3. What's the most recent significant leadership lesson you've learned?
Avoid gossip and politics. Don’t listen to rumours or allow them to unsettle you, but quietly observe and look to God for His perspective and direction.
4. What one book has had the most profound impact on your Christian school leadership so far? Can you please briefly tell the story of how that book impacted your leadership?
The Bible has honestly taught me all the principles I need to live and grow as a Christian school leader.
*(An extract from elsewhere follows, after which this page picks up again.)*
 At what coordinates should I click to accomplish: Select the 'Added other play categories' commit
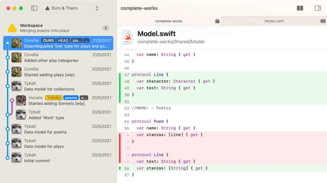[51, 60]
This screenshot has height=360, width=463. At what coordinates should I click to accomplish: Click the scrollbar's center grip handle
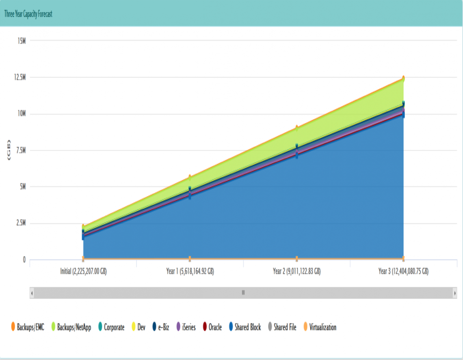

When I was completing my Master of Applied Leadership in Positive Education, I kept thinking that all the research in Positive Leadership and Positive Organisational Scholarship relates to what the Bible has been teaching for centuries.
5. How do you find and keep great Christian teachers?
I believe that you can attract great Christian teachers to your school by modelling Jesus Christ in the way you lead and interact with your staff and the broader community. Organisational culture is often communicated via ‘word of mouth’ to others, so I believe it’s important to have a strong sense of community, shared vision, a culture of trust and opportunities to be creative and to challenge oneself within your school. Teachers will remain if they feel a strong sense of belonging, meaning and purpose, and if the can see that working with you enables them to fulfil their higher purpose, which is to prepare students for their eternal lives, not just their earthly lives.
6. What's most important as a Christian school leader for developing a culture of wellbeing in your staff and students?
I think that Christian school leaders develop a culture of wellbeing in their staff and students by knowing and genuinely caring for their staff and students, responding to staff and students with empathy and understanding, appreciating and praising staff and students, trusting staff and students and being trusted by them, creating opportunities for staff and students to learn about how to maintain their wellbeing, and creating community-building opportunities. I also believe that leaders need to model positive wellbeing practices to their staff and students, which means exercise, healthy diet and good sleep, with no late emails!
7. If you had to pick just one story, what would be the most meaningful story from your time as a Christian school leader so far?
When I was a trainee teacher, my supervising teacher heard me express my fears of leaving my young daughter behind for the weekend so I could attend the Katoomba Women’s Convention. For some strange reason, I was worried that I might die in a car accident. Instead of thinking I was a strange woman, he took the time to genuinely listen and explained to me that because we believe in a loving God, He wouldn’t allow that to happen. And even if it did happen, God would look after my daughter because He is a loving God. That conversation left a lasting impression on me. As a Christian school leader, I want to include the same ‘spiritual dimension’ to my conversations so that I point staff and students back to Christ.